Ein neuer Blog, ein erster Eintrag, ein paar Tage in Rom

Lang ist es her, dass ich meinen letzten Blog-Eintrag geschrieben habe. Ich glaube, es war damals, als wir in Oklahoma im Dezember 2006 diesen Blizzard hatten und wir, also Sanja, Tanja Sebastian und ich, den Yakuzi im Schnee ausprobiert haben… Nunja, mein alter Blog hat damals irgendwann einmal das Zeitliche gesegnet und ne Sicherheitskopie hatte ich irgendwie vergessen; schauen wir mal wie es diesem ergeht.



Seit Donnerstag früh, genauer gesagt seit 6:23 Uhr, bin ich wieder auf Reisen durch Deutschland und Europa. Nachdem ich letzte Woche schon auf der 38,5-ten KIF in Darmstadt war, geht es jetzt ein wenig weiter in den Süden, nach Rom, bevor ich dann kommende Woche weiter nach Magdeburg fliege um auch noch die 67-te KoMa mitzunehmen. Warum ich überhaupt in Rom bin ist eigentlich ganz einfach. Denn ab Dienstag findet hier der FRONTS Experiment-Workshop statt an dem ich ab Dienstag teilnehme und für den dann auch noch weitere Paderborner hier in Rom auftauchen. Und da ich derzeit sowieso (quasi) nur darauf warte, dass es Dezember wird und ich wieder was zu tun habe, passte es wunderbar in meine Monatsplanung, ein paar Tage Urlaub in Rom einzuplanen.

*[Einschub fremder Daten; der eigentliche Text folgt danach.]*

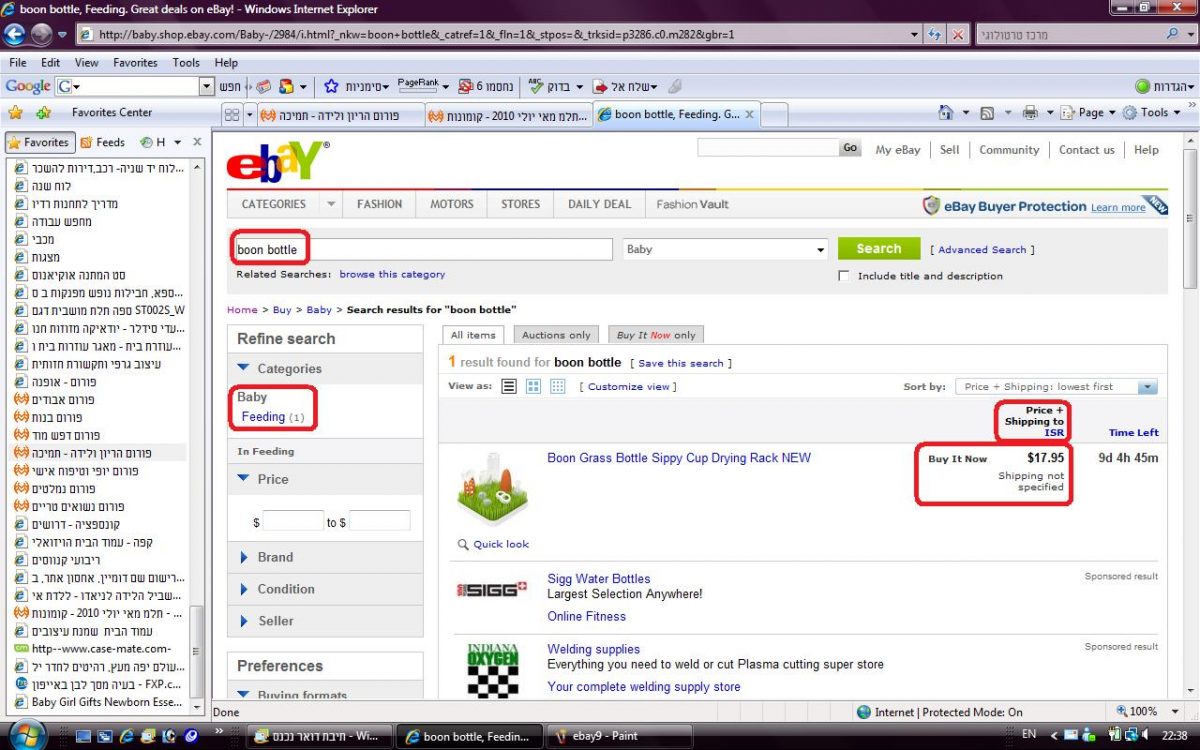Click the Print icon in IE toolbar
The height and width of the screenshot is (750, 1200).
[x=1030, y=113]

Beim Tippen dieser Zeilen sitze ich nun in einem kleinen B&B südwestlich der Statione Termini mit dem netten Namen "Family House". Ganz familiär ist es hier auch, günstig außerdem und es hat sogar eine deutlich höhere Qualität als damals das White House Hostel of New York (vielleicht erinnert sich noch der ein oder andere daran? hier haben die Zimmer sogar Decken und ich habe ein eigenes (sic!) Bad). Einziges, ganz wesentliches Problem: hier gebt es kein Internet im Hause. Und in nächstgelegenen Internetcafe kann ich nur mit deren Rechnern ins Netz, aber nicht mit meinem Laptop. Ergebnis wird also eine 4-5 tägige Internetabstinenz sein, wie ich sie schon seit Jahren nicht mehr erlebt habe. Aber an sich, vielleicht ist das auch wieder eine ganz neue Erfahrung: denn wie ist es eigentlich, wenn man nicht 10h/Tag seine Mails überprüft, bei Wortunsicherheiten gleich dictionary.com oder für besonders elegante Formulierungen sofort auf thesaurus.com nachschlägt. Vielleicht ist so etwas auch wieder ein wenig Training für das Gehirn. Vielleicht ist diese Erfahrung dann ja auch mal einen Post wert.

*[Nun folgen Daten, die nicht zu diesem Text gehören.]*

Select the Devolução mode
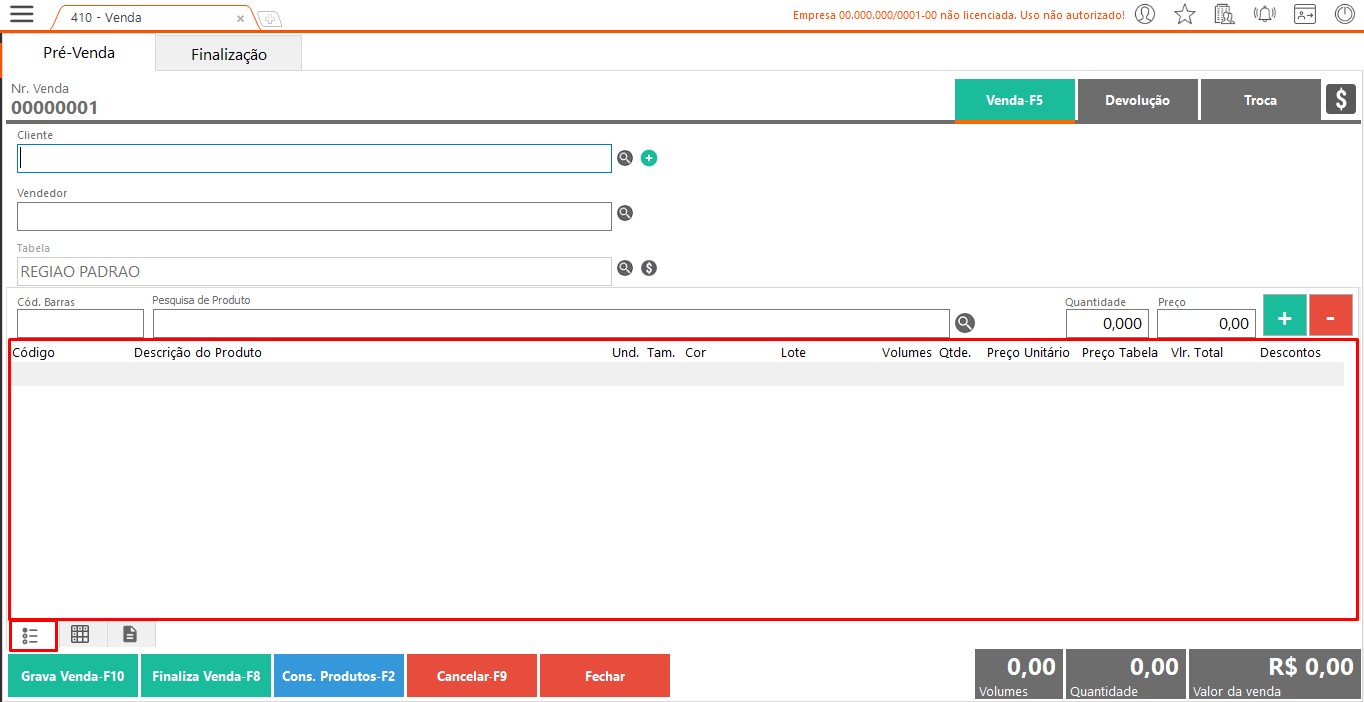Screen dimensions: 1364x702 pos(1137,100)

Doch ein wesentliches Problem bleibt: was ich eigentlich angedacht und dem ein oder anderen sogar versprochen hatte, einen tagesaktuellen Blog, mit Fotos und solchen Dingen, zu schreiben, das wird wohl nicht funktionieren. Aber vielleicht ist das auch garnicht so schlimm. Den Plan, den ich mir nun alternativ gemacht habe, ist es die ganzen Erlebnisse aus Rom ein wenig thematisch zu sortieren und jeweils einen Post zu einem solchen Thema zu schreiben. Derzeit schweben mir Themen wie "Essen und Trinken", "Regen, nicht nur ein Paderborner Phänomen" oder auch "War ich da nicht schon drei Mal?!" vor. Mal gucken was die Tage so alles bringen… Die Ideen zusammenschreiben kann ich so schon abends im Hostel machen und wenn ich nächste Woche tatsächlich im nächsten Hotel Internet habe, dann kann ich dann auch einen nach dem anderen veröffentlichen.